Il faut anticiper ce qui sera proposé par la bourgeoisie interne, articulée par le bloc des forces au pouvoir, comme issue à la crise économique. La logique du gestionnaire du capital du gouvernement Bolsonaro, Paulo Guedes, est destructrice pour toute solution qui prend en compte les besoins fondamentaux des travailleurs et de la population dans son ensemble. La pression sur le parlement, la construction de différentes formes de protestation et de mobilisation, ainsi que des propositions alternatives qui se consolident comme des mots d'ordre qui parviennent à gagner parmi les masses, sont des voies que nous devons construire pour opérer sur le terrain de la lutte des classes.

L'agitateur fasciste, Jair Bolsonaro, avance dans sa logique bonapartiste. L'étape actuelle du coup d'État mobilise des actions publiques des forces d'extrême droite, se manifeste dans l'affrontement avec les institutions de l'État (parlement fédéral et STF), se confirme avec le soutien voilé des Forces armées, se médiatise avec la contestation portée par le petite bourgeoisie (classe moyenne) sur la question de la pandémie et du confinement social, et gagne des contours de victoire avec l'incapacité du Congrès national et de la Cour suprême fédérale à réagir aux mouvements agressifs du président militaire.
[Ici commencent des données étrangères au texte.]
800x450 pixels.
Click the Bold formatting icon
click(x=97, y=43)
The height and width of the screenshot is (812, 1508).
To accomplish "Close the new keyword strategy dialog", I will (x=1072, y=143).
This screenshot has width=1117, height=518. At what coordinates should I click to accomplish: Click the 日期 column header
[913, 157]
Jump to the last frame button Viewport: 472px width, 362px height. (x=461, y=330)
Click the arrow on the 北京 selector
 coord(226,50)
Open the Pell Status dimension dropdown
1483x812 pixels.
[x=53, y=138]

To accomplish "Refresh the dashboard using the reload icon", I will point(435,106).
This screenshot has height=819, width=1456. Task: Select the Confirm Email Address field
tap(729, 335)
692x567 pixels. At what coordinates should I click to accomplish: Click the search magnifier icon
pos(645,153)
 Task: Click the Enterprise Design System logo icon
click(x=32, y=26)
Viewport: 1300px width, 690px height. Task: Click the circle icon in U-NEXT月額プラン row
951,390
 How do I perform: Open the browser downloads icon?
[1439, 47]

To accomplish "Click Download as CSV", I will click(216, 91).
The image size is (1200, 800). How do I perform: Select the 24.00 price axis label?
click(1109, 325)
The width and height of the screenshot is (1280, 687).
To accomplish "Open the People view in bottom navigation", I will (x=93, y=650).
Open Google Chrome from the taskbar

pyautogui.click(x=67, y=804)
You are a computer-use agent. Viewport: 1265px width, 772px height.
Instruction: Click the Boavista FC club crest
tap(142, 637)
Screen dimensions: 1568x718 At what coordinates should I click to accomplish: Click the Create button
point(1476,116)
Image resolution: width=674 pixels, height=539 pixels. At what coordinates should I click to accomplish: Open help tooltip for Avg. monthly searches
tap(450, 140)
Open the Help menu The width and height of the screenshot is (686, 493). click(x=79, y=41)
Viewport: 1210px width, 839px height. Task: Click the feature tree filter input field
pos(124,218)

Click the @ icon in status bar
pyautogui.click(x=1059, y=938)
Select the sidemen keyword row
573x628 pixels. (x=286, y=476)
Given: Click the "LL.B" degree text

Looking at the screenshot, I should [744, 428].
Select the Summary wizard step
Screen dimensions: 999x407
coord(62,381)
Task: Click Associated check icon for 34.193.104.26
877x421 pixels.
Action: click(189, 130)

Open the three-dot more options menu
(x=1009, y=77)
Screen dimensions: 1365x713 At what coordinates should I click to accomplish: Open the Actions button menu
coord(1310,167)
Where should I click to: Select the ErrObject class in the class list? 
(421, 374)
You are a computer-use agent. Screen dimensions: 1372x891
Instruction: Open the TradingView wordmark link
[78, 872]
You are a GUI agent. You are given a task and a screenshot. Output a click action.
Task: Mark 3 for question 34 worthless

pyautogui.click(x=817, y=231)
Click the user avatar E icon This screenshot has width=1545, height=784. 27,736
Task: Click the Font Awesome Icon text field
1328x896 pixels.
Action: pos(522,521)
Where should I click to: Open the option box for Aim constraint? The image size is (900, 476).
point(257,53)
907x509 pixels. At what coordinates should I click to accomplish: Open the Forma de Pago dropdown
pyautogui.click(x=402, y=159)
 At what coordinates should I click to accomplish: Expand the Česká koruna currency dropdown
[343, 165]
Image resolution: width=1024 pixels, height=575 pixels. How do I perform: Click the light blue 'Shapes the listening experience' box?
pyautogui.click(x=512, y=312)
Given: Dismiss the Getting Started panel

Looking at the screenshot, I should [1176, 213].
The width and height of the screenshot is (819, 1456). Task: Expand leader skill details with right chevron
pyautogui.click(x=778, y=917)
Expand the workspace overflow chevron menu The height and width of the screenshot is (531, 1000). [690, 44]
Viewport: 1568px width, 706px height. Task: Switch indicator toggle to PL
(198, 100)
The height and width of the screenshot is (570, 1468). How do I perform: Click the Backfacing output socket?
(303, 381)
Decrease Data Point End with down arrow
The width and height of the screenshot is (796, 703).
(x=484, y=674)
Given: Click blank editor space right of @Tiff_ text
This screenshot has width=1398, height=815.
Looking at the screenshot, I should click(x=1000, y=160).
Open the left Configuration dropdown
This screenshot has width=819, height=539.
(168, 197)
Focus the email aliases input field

Allons-nous vaincre le mouvement organisé du chaos contrôlé de Bolsonaro avec des déclarations diffuses de gouverneurs et de parlementaires, avec des critiques de juges du STF, avec des évasions du ministère public ? La scène politique nous dit que les phares actuels de la démocratie formelle ne fonctionneront pas avec des entraves pour contenir le projet d'assaut contre le pouvoir par le néo-fascisme bolsonariste.

Les marches du putsch construisent leur acte de force, les circonstances de la pandémie sont une fenêtre d'opportunité pour l'extrême droite ; la condensation de la crise, lorsqu'elle est dévoilée, peut nous mettre face à l'histoire. Les tâches qui doivent être accomplies par la gauche socialiste sont énormes dans un contexte avec ces caractéristiques et particularités. La première étape est l'auto-organisation des mouvements ouvriers et populaires, en même temps que, dans les moments d'impasse de la lutte des classes, lorsque nous sommes à un pas de l'ennemi, nous devons avancer avec force dans l'agitation socialiste, dans formation politique et dans la construction d'alternatives pour la plus large unité d'action entre les forces qui se placent sur le terrain de la lutte contre le coup d'État et dans la défense des intérêts de la classe ouvrière.

Organiser et combattre, combattre et organiser est la raison dialectique pour bloquer le coup et gagner sur le terrain de la lutte des classes.

*Milton Pinheiro est professeur d'histoire politique à l'Université d'État de Bahia (UNEB). Organisé, entre autres livres, Dictature : que reste-t-il de la transition ? (Boitempo).